Durban — The eThekwini Municipality is investigating how its officials sold a prime piece of real estate in Durban North for R200 000, labelling the sale as “fraudulent”.
Attorney Nico Gey van Pittius, acting on behalf of the Riverside Hotel, said in a letter sent in October that his clients learnt about the “illegal sale” of a Durban North property by complete chance.
Gey van Pittius said his clients had a “substantial interest” in two neighbouring properties which were said to have a combined value of R15 million and could fetch monthly rentals of R100 000.
His clients requested he do a check for any encumbrances or servitude against their title deeds.
That’s when he learned about the 2012 sale of one of the properties for R200 000 to Shabeer Joosub, who immediately “sold” it to a company he owned, but the transfer of the property only happened in July.
Lindiwe Khuzwayo, the municipality’s spokesperson, confirmed: “Our City Integrity and Investigations Unit is investigating the sale of the property for R200 000 as this is fraudulent.”
When approached for comment, Gey van Pittius said: “The municipality has to present the letter to their council and they indicated they will respond.
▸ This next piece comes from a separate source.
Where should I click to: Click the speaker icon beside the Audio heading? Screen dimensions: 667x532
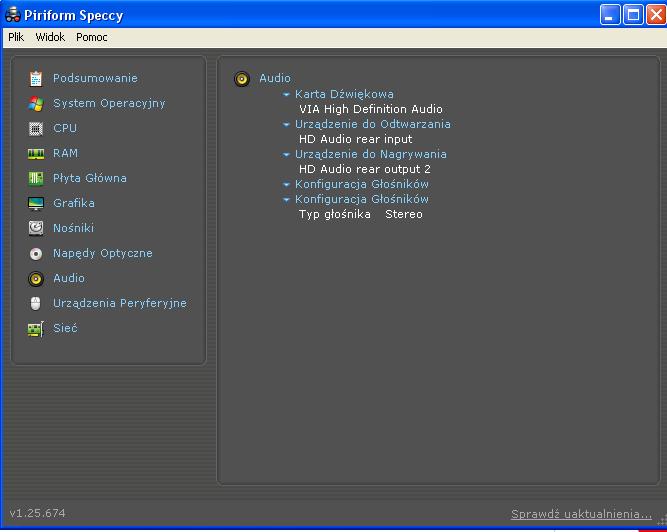coord(242,79)
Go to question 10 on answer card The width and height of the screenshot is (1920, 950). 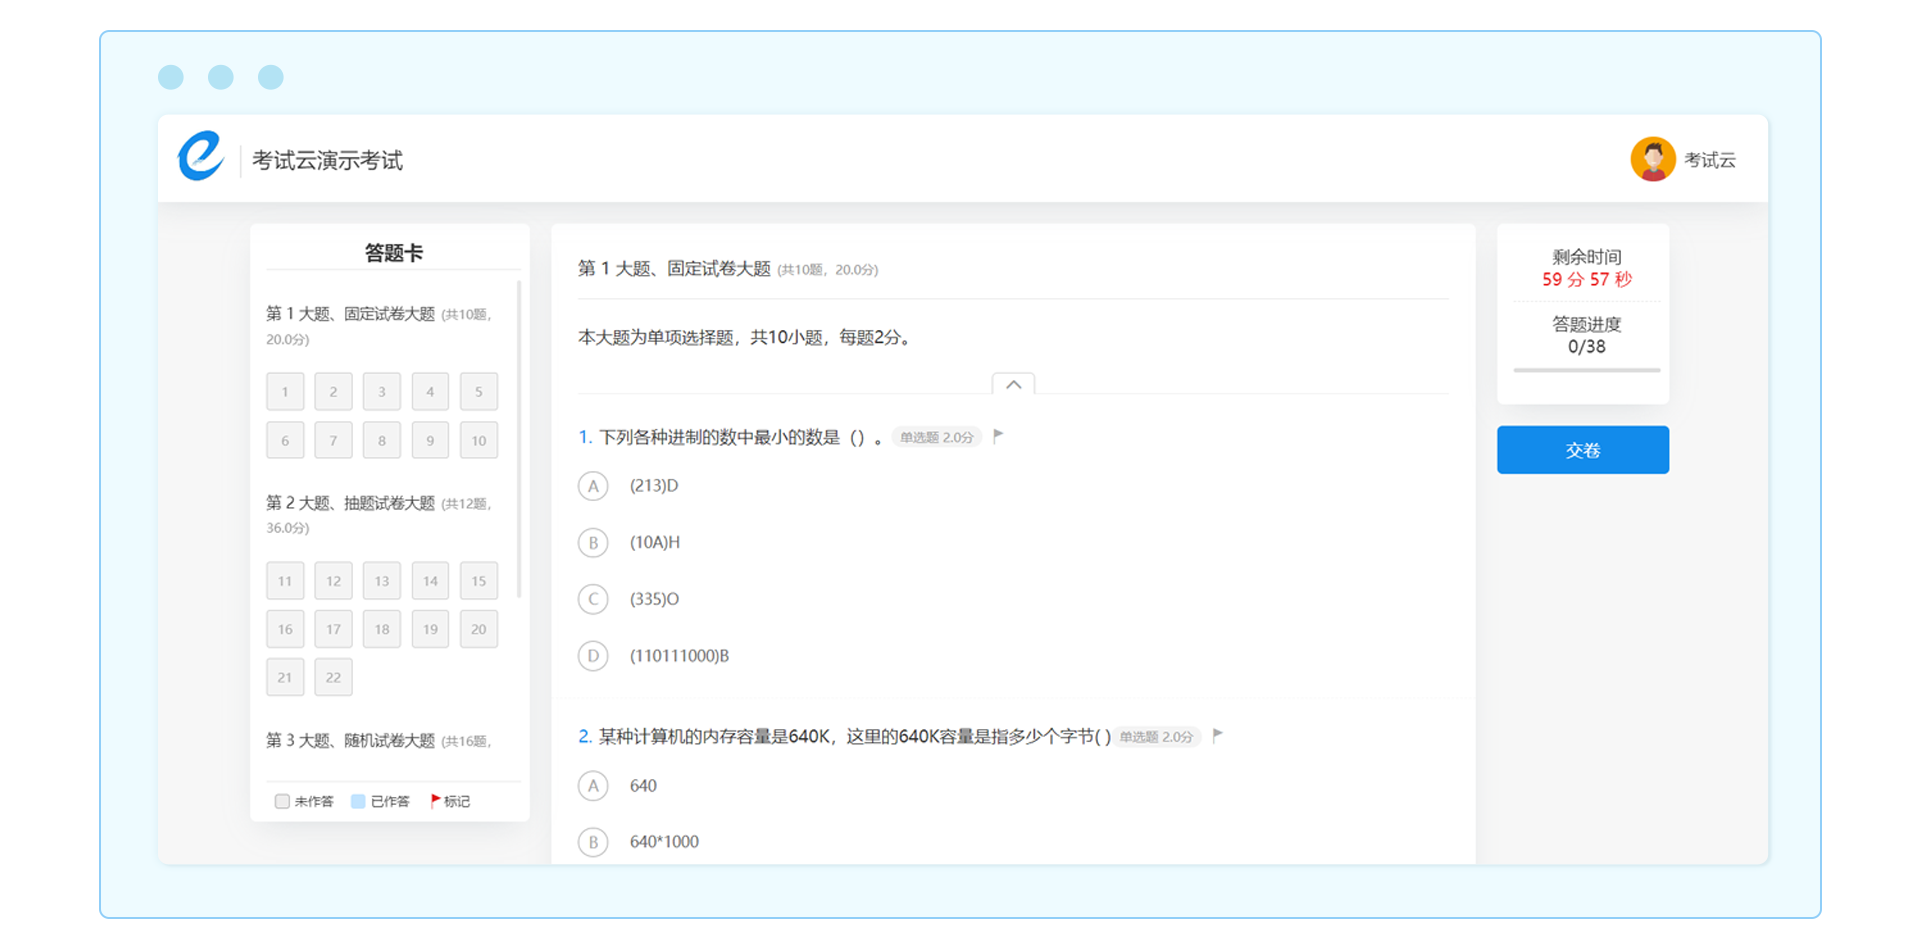[x=478, y=441]
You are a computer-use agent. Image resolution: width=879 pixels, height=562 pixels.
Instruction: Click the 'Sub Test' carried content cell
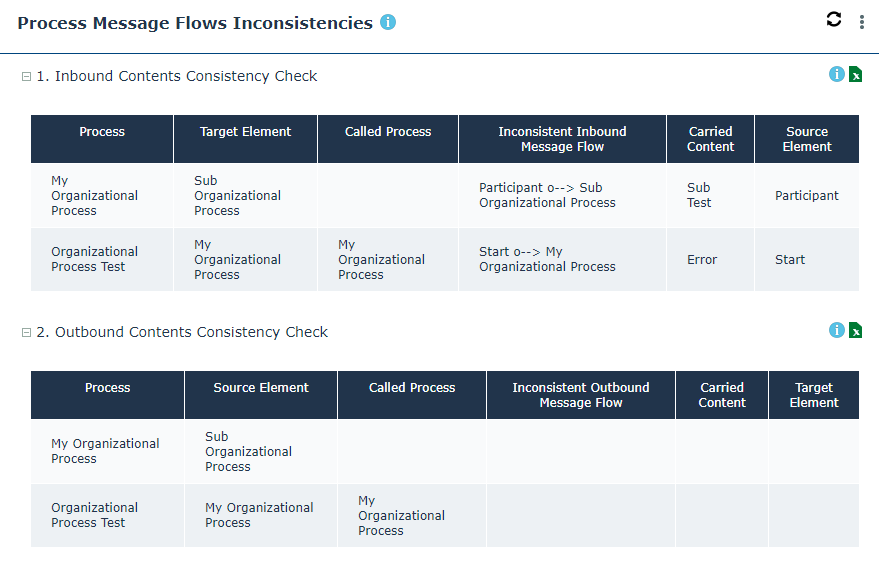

Therefore, we cannot comment any further.”
In his letter, seen by the Sunday Tribune, Gey van Pittius listed what he believed were indiscretions committed in the supposed sale, and requested the municipality’s response.
Gey van Pittius said his clients had been using the properties in question since 1998, with the municipality’s knowledge and approval as overflow and conference centre parking.
“The property and its continued usage is extremely important to our client as it forms an integral part of their business and its ability to attract commerce to Durban,” wrote Gey van Pittius.
They came into possession of a municipal report generated by the City’s finance cluster real estate unit, which was sent in July 2022 to their human settlements infrastructure committee, exco and council, Gey van Pittius indicated.
He said the purpose of the report was owing to the City seeking approval to conduct a public participation process in accordance with its municipal asset transfer regulations.
His client responded by requesting a meeting with municipal officials, based on the discovery, which was refused.
Due to their vested interest, the client requested Gey van Pittius to probe further.
His office approached the Pietermaritzburg Deeds Office and conducted further checks on the properties.
Their findings were that one of the properties spanning nearly 2 000 square metres was owned by the municipality.
However, the other property that measured more than 10 000 square metres was sold to Joosub on November 12, 2012, for R200 000.
As a start, Gey van Pittius requested that the municipality urgently provide responses to the following: how did they sell land worth millions to Joosub for R200 000, what municipal laws justified their actions, and whether a public participation process was followed.
He also asked what was the legal context in which the municipality had now proposed to “transfer, lease or develop” a portion of the land in question that did not belong to them, as included in the July 2022 report that they circulated.
Some of the other issues that emerged regarding the sale included: no purchase and sale agreement was attached to the deeds download, the date of the sale and the power of attorney (POA) was November 12, 2012, but the POA was only signed in December 2022.
The person who signed the POA on behalf of the municipality was not listed as their employee, but served as one of the heads in their housing department.
It was also indicated that the site was being excavated for development.
Khuzwayo confirmed that they always were clear about the process that must be followed when disposing of municipal properties.
“The said property was advertised for public participation which is part of the process of disposing of the property. In that public participation process information about the value of the property was disclosed, and that information is public. The sale for R200 000 is being investigated as it did not follow the required legal processes.”
Khuzwayo said they had no obligation to respond to the Riverside Hotel’s correspondence and meeting request after the public participation process began.
Also, they were expected to adhere to regulations that required them to act in a “fair, equitable and transparent” manner when disposing of the property, via a long-term lease in this instance.
Attorney Fathima Rajah, Joosub’s legal representative, said she would not be commenting on allegations if the municipality was doing an investigation, as it could be used against her client in the future.
Rajah also indicated that they were not approached by the municipality regarding the matter.
“Comments will only be made to the relevant governmental institution if and when called upon,” she said.